In my first piece, I provided evidence that the rising trend of economic inequality is hurting working families and is the biggest challenge of our time. I outlined four progressive measures that would grow the middle class and ensure health care security for all Americans. However, it’s not enough to re-write the economic rules to prioritize the middle class — we must also change how we conduct our elections because the current electoral system is heavily weighted in favor of the top 1% and the special interests.

The origin of the rigging of the electoral rules goes all the way back to the Lewis Powell memo in 1971. At the time, the future Supreme Court Justice was a corporate attorney in private practice. Powell alleged that the “American economic system was under attack” and called upon big business to increase its political involvement. In reality, the top 1% and corporations were alarmed at the rising influence of the middle class and working families — and wanted a return to the pre-New Deal social and economic order.

Perhaps the top priority for the top 1% after the release of the Powell memo was to break up America’s labor unions. Beginning in the Reagan Administration, big business and the Republicans launched an all out assault on the unions. Due to these attacks, union membership has declined from a peak of 30% in 1960 to approximately 11% today.

The economic impact of this decline in union membership is disturbing. We have seen an economically stagnant middle class, a steady reduction of job-related health and retirement benefits and ever rising economic inequality. When labor was at its numerical peak around 1960, the wealthiest 10% earned 33% of the nation’s income. By 2007, with the labor movement greatly diminished, the wealthiest 10% grabbed 50% of the nation’s income.

What is little mentioned is that this decline in union membership has not only had an impact on the earning power of working families, it has also diminished their right to participate in the political process and act as a check and balance on big business. In the past, unions played a much bigger role in funding campaigns, educating the voters and turning out people at the polls. Due to this huge drop in membership, the political clout of the middle class has taken a big hit.

In order to level the electoral playing field, we need labor law reform to restore the lost influence of the middle class. We can achieve that by passing laws that make it easier for working people to form up unions in the first place. The present system is broken and greatly favors management. Corporations routinely use terminations and threats of termination to snuff out union organizing activities.

In order to strengthen the middle class, we must pass the Employee Free Choice Act. This common sense reform would allow the recognition of a union if a majority of employees sign cards indicating that they wish that the union represent them. Moreover, this proposal would stiffen the penalties on companies who threaten — or terminate — workers for engaging in union activities.

The political power of working families has also been diminished by the passage of voter identification laws in approximately 31 states. Nine of these states have what are regarded to be strict voter ID laws. These laws were passed to help Republicans win elections by making it harder for minorities, senior citizens and young people to vote.
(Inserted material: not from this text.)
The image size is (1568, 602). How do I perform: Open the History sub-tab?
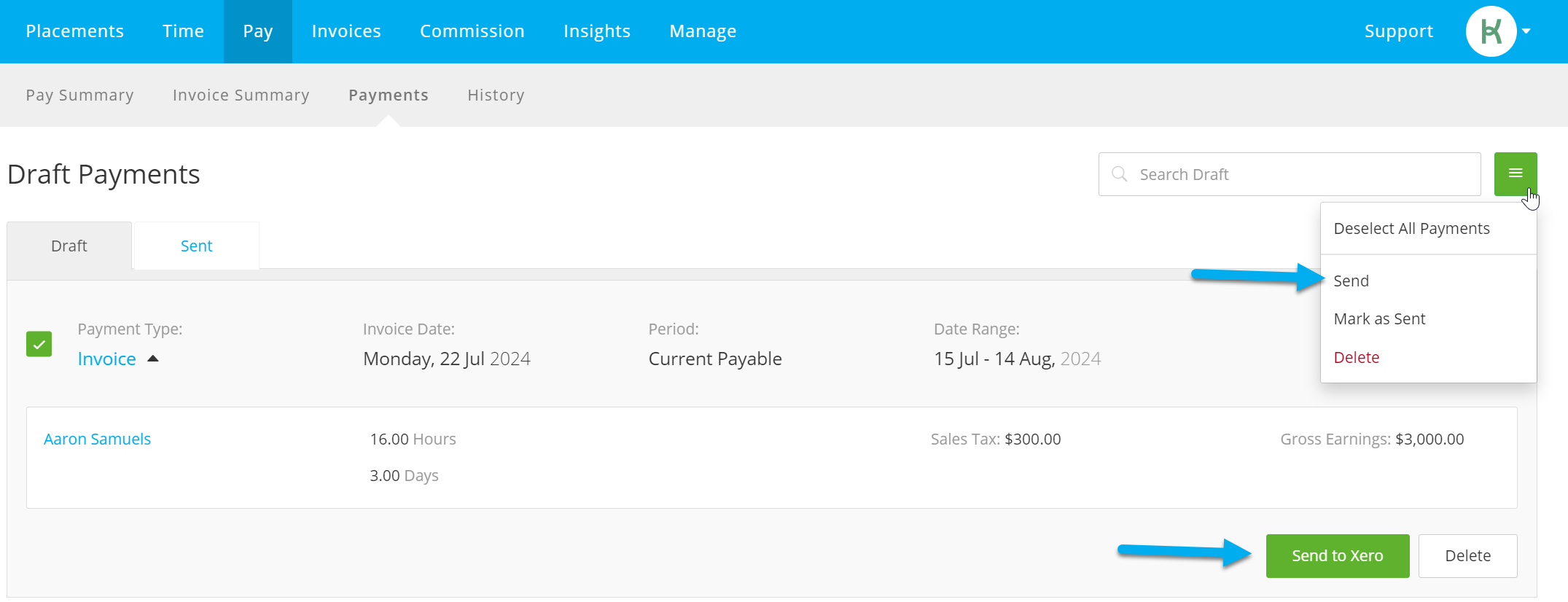coord(496,95)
Some Republican elected officials have candidly admitted that the laws were passed to help Republicans win elections. Federal courts have struck down voter ID laws in Texas and North Carolina on racial grounds. Legislators in those states illegally relied upon race to structure these laws to depress turnout among voters who aren’t Republicans.

The false rationale advanced by the GOP to justify these partisan and discriminatory laws is that there is an epidemic of voter fraud in the U.S. The reality is that voter fraud is virtually non-existent. The Bush Administration conducted a five year investigation of alleged voter fraud and found virtually no evidence of any efforts to influence elections. A 2014 study by Loyola Law School found only 31 incidents of in-person voter fraud since 2000 out of 1 billion ballots cast. In the 2016 election cycle, there were only four reported cases of in-person voter fraud out of 135 million ballots cast.

The five GOP appointees on the U.S. Supreme Court further opened the door to these voter ID laws when they voted to gut the Voting Rights Act in 2013. Since that decision, several states — including the battleground states of Wisconsin and North Carolina — passed strict voter ID laws. Several experts have said that those voter ID laws in Wisconsin and North Carolina enabled Trump to carry those states in 2016.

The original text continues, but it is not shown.